Die aktuelle Analyse, auf die sich der Bericht stützt, betrachtet nicht nur klassische genetische Marker, sondern sogenannte transponierbare Elemente, umgangssprachlich „springende Gene“. Das sind DNA-Abschnitte, die ihre Position im Genom verändern oder die Aktivität benachbarter Gene beeinflussen können. In den untersuchten Daten zeigten Eisbären aus Südostgrönland im Vergleich zu Tieren aus Nordostgrönland eine andere Aktivität solcher Elemente sowie Unterschiede in der Genaktivität in Bereichen, die mit Hitzestress, Stoffwechsel und Alterungsprozessen zusammenhängen.


In der Fachpublikation wird beschrieben, dass bestimmte Gruppen transponierbarer Elemente in der südöstlichen Population stärker aktiv und teilweise „jünger“ erscheinen. Das wird als Hinweis interpretiert, dass Umweltstress die Mobilisierung dieser DNA-Elemente begünstigen könnte. Entscheidend ist jedoch der methodische Rahmen: Die Studie arbeitet mit einer kleinen Zahl an Proben aus der südöstlichen Gruppe und verknüpft molekulare Muster mit Umweltbedingungen. Das macht die Ergebnisse interessant, begrenzt aber ihre Verallgemeinerbarkeit. Ein genetisches Signal ist noch kein Beweis dafür, dass daraus bereits ein klarer Überlebens- oder Fortpflanzungsvorteil entsteht.


Hoffnung mit klaren Grenzen


Der Bericht hebt hervor, dass die südöstlichen Eisbären Hinweise darauf liefern könnten, welche biologischen Stellschrauben unter Wärme- und Nahrungsstress relevant werden.

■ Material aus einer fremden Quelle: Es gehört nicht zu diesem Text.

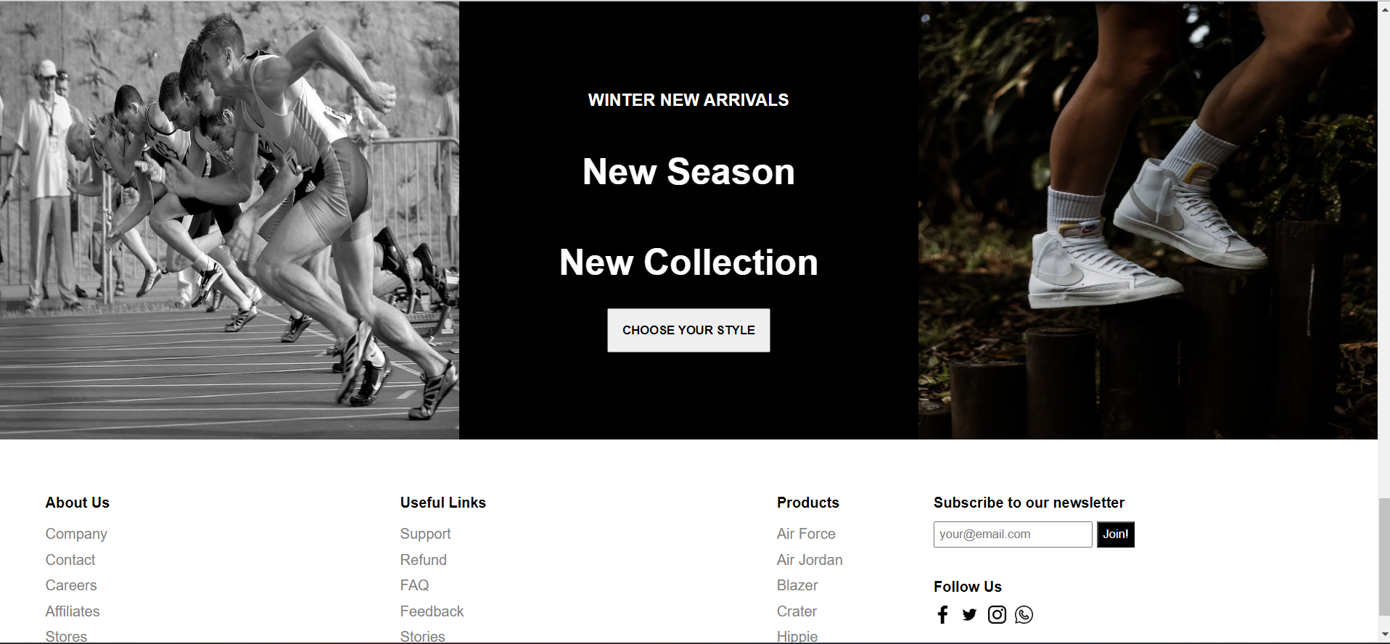The height and width of the screenshot is (644, 1390).
Task: Click the Join! newsletter button
Action: coord(1115,534)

Das ist für die Forschung wertvoll, etwa um Risiken für andere Populationen besser einzuschätzen oder Schutzmaßnahmen gezielter zu planen.

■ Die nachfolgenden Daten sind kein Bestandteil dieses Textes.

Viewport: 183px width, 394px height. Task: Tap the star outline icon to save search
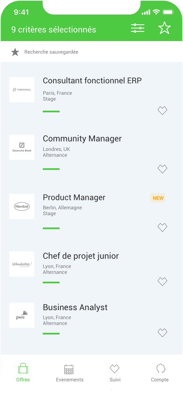coord(165,28)
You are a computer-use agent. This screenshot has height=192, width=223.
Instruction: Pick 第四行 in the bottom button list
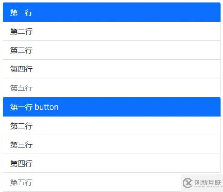112,163

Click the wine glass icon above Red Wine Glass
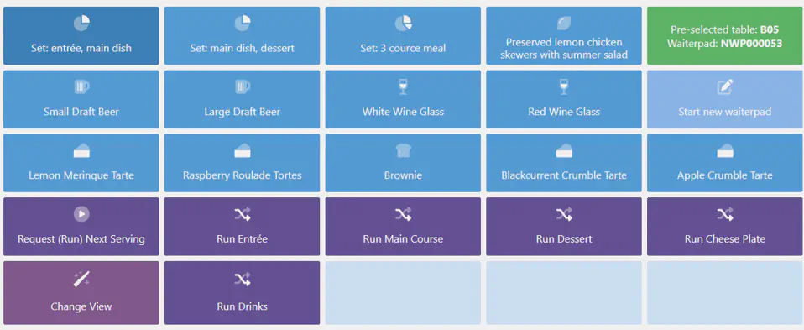point(564,86)
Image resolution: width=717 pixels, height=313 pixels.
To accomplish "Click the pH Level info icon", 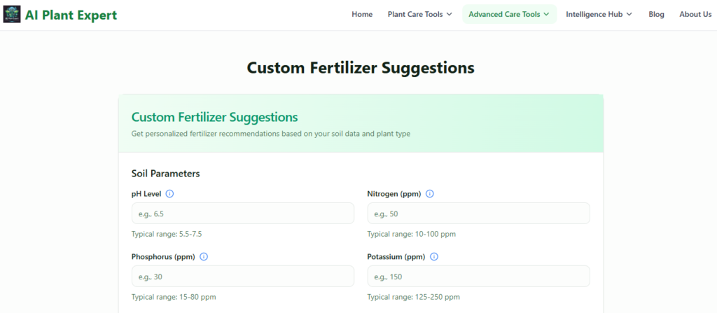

Gleichzeitig bleibt die Realität hart: Der Eisbär ist evolutionär eng an das Leben auf Eis angepasst. Schrumpfendes Meereis trifft nicht nur die Jagd, sondern die gesamte Energiebilanz der Tiere. Selbst wenn einzelne Gruppen kurzfristig Ausweichstrategien entwickeln oder genetische Anpassungen zeigen, sagt das wenig darüber aus, ob Eisbären als Art in einem deutlich wärmeren Arktissystem langfristig bestehen können. Genau deshalb betonen die beteiligten Forschenden, dass die Ergebnisse Hoffnung machen, aber keinesfalls Entwarnung bedeuten oder die Dringlichkeit des Klimaschutzes mindern.


Einordnung: Was gesichert ist – und was offen bleibt


Gut belegt ist, dass es in Südostgrönland eine ungewöhnliche, räumlich und biologisch klar abweichende Eisbärgruppe gibt, die in einem gletschergeprägten Fjordsystem lebt und weniger abhängig vom klassischen Meereis ist als viele andere Populationen. Diese Einschätzung stützt sich auf mehrjährige Bewegungs-, Umwelt- und genetische Analysen.

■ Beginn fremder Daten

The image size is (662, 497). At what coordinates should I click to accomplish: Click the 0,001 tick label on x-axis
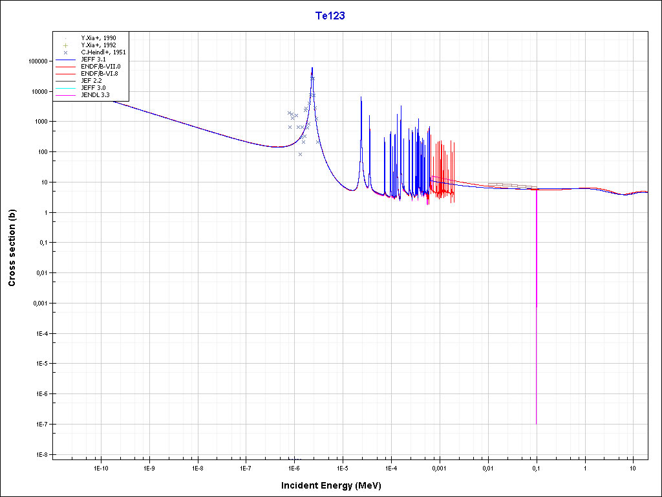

Offen bleibt, wie stark die beobachteten molekularen Unterschiede tatsächlich in messbare Vorteile übersetzt werden, etwa in höhere Überlebensraten, besseren Fortpflanzungserfolg oder stabilere Jungtieraufzucht. Zudem müssen mögliche Effekte genetischer Drift berücksichtigt werden, die in kleinen, isolierten Gruppen Unterschiede verstärken können, ohne dass dahinter zwingend eine vorteilhafte Anpassung steht. Die Fachpublikation selbst weist auf diese Unsicherheiten hin und fordert weitere Daten und längere Zeitreihen.